- **Passage to read**
We explored the hydrologic and ecological responses of a headwater mountain catchment, Loch Vale watershed, to climate change and doubling of atmospheric CO2 scenarios using the Regional Hydro-Ecological Simulation System (RHESSys). A slight (2°C) cooling, comparable to conditions observed over the past 40 years, led to greater snowpack and slightly less runoff, evaporation, transpiration, and plant productivity. An increase of 2°C yielded the opposite response, but model output for an increase of 4°C showed dramatic changes in timing of hydrologic responses. The snowpack was reduced by 50%, and runoff and soil water increased and occurred 4–5 weeks earlier with 4°C warming. Alpine tundra photosynthetic rates responded more to warmer and wetter conditions than subalpine forest, but subalpine forest showed a greater response to doubling of atmospheric CO2 than tundra. Even though water use efficiency increased with the double CO2 scenario, this had little effect on basin-wide runoff because the catchment is largely unvegetated. Changes in winter and spring climate conditions were more important to hydrologic and vegetation dynamics than changes that occurred during summer.

- **Given exercise a**
In the listing, rewrite the stretch from "Click the Latest release badge" through "Action: click(715, 49)", replacing "window title" with "title bar" and leaving everything else unchanged.

A block of data
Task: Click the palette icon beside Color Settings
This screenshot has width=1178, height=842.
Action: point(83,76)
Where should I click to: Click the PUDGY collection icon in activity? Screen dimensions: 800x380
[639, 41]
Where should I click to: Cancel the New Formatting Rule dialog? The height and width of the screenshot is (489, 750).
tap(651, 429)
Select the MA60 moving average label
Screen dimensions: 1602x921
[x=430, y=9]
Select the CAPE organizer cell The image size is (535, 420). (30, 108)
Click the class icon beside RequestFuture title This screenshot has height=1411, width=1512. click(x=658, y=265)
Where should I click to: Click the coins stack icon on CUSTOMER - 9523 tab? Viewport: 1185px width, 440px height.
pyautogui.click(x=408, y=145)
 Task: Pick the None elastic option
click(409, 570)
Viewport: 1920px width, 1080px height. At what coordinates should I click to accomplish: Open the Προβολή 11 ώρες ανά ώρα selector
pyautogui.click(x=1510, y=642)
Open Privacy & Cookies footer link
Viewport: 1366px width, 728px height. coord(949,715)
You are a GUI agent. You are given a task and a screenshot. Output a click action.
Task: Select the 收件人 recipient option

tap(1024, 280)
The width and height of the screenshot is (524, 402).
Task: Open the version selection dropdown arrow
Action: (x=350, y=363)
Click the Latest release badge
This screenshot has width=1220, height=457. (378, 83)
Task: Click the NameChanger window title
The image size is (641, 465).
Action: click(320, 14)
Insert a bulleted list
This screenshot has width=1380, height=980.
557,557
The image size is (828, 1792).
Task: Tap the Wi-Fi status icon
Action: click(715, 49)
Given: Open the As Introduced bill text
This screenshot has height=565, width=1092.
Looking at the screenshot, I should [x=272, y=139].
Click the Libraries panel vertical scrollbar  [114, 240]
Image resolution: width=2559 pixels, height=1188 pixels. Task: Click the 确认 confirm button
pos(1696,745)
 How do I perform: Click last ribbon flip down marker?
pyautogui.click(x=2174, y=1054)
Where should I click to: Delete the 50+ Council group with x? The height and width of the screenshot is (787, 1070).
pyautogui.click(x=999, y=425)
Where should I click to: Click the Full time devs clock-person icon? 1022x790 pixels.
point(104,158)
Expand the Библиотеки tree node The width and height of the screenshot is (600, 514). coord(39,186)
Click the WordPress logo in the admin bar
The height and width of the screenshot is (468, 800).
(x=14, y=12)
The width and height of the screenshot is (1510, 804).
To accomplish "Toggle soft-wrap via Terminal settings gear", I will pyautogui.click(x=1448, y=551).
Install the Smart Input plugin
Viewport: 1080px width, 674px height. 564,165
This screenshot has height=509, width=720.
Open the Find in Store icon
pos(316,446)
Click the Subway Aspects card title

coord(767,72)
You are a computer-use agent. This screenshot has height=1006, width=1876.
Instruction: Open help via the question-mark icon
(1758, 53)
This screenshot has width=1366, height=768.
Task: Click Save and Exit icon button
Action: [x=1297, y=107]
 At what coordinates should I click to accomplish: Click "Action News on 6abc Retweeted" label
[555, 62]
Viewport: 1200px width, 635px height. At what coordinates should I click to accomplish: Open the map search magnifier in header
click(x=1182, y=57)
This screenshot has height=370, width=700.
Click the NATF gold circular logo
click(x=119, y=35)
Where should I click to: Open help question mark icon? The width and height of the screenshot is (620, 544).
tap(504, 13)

- **Given exercise b**
Quote the passage on the Loch Vale watershed's climate responses in full, word for word.

- **Correct output a**
Click the Latest release badge
This screenshot has width=1220, height=457. (378, 83)
Task: Click the NameChanger title bar
The image size is (641, 465).
Action: click(320, 14)
Insert a bulleted list
This screenshot has width=1380, height=980.
557,557
The image size is (828, 1792).
Task: Tap the Wi-Fi status icon
Action: click(715, 49)

- **Correct output b**
We explored the hydrologic and ecological responses of a headwater mountain catchment, Loch Vale watershed, to climate change and doubling of atmospheric CO2 scenarios using the Regional Hydro-Ecological Simulation System (RHESSys). A slight (2°C) cooling, comparable to conditions observed over the past 40 years, led to greater snowpack and slightly less runoff, evaporation, transpiration, and plant productivity. An increase of 2°C yielded the opposite response, but model output for an increase of 4°C showed dramatic changes in timing of hydrologic responses. The snowpack was reduced by 50%, and runoff and soil water increased and occurred 4–5 weeks earlier with 4°C warming. Alpine tundra photosynthetic rates responded more to warmer and wetter conditions than subalpine forest, but subalpine forest showed a greater response to doubling of atmospheric CO2 than tundra. Even though water use efficiency increased with the double CO2 scenario, this had little effect on basin-wide runoff because the catchment is largely unvegetated. Changes in winter and spring climate conditions were more important to hydrologic and vegetation dynamics than changes that occurred during summer.